● PROBLEM TO WORK ON
After locating the line that contains "Where should I", output that line and each one following it, exactly, to the end of the entries. No pictures.

● DATA SHOWN
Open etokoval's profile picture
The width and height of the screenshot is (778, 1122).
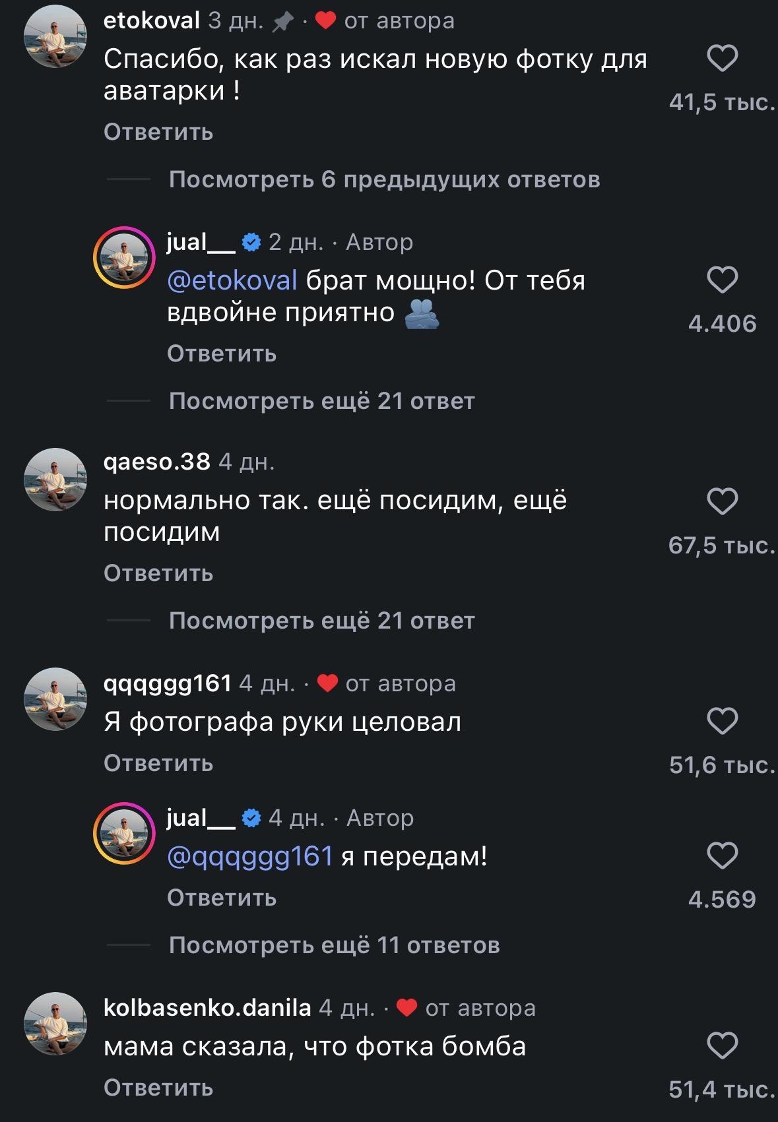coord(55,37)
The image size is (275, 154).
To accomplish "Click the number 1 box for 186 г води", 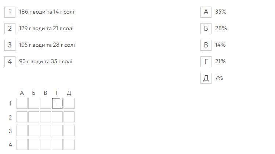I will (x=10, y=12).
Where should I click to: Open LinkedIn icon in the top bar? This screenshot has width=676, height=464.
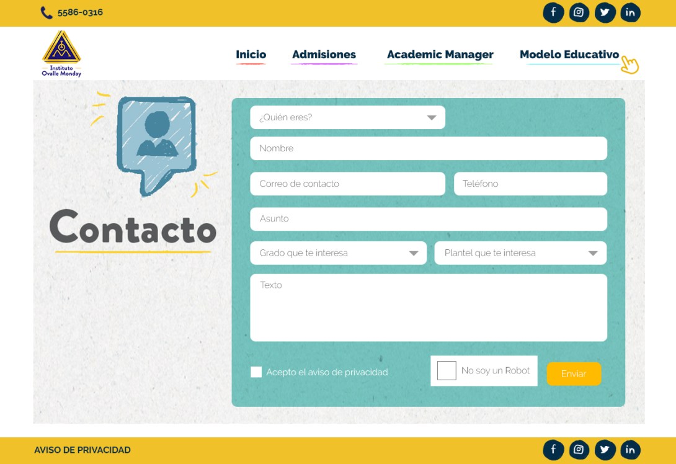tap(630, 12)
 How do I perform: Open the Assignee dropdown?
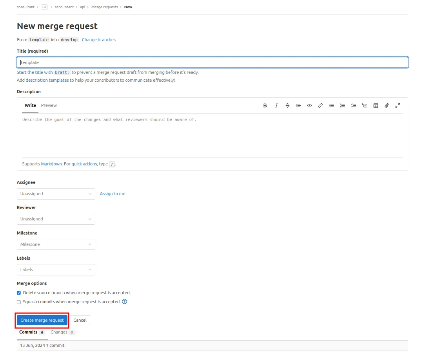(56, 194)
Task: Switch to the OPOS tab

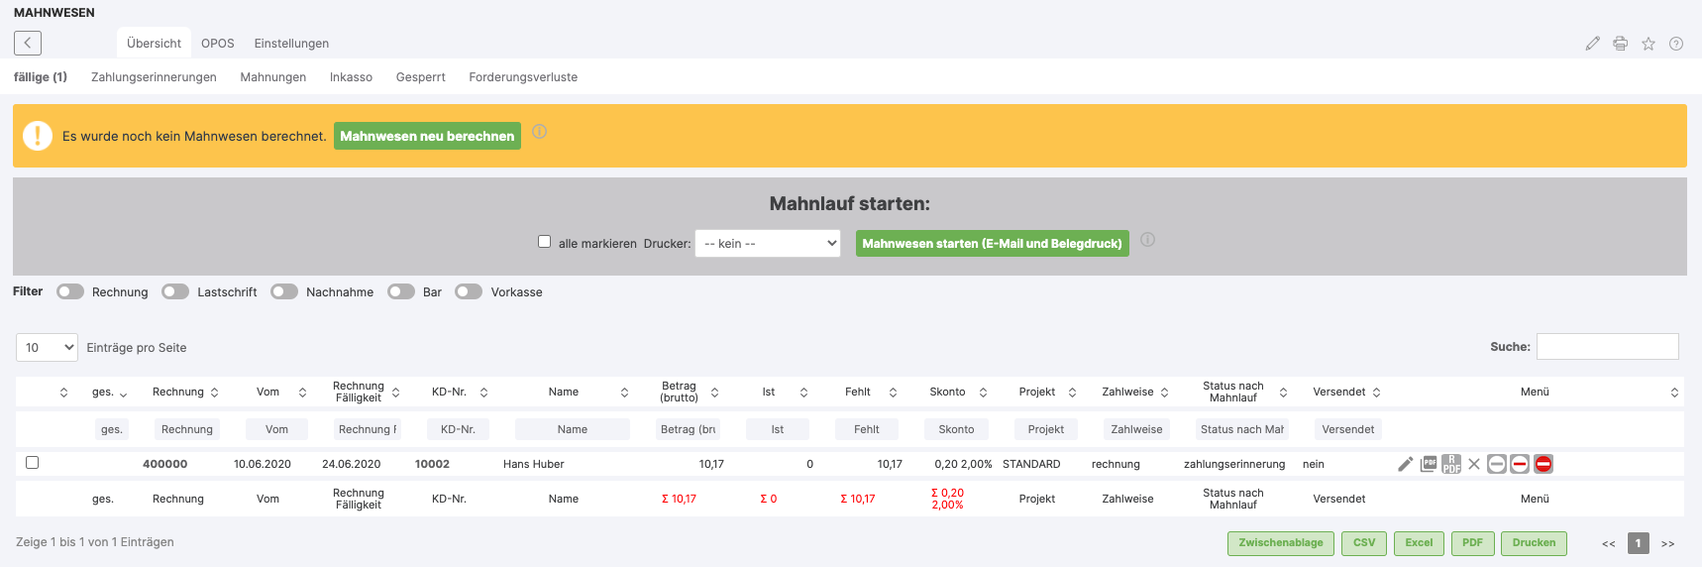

● ANSWER SECTION
Where should I click to: Open LinkedIn icon in the top bar? This screenshot has width=676, height=464.
tap(630, 12)
 How do I perform: Open the Assignee dropdown?
(56, 194)
Task: Switch to the OPOS tab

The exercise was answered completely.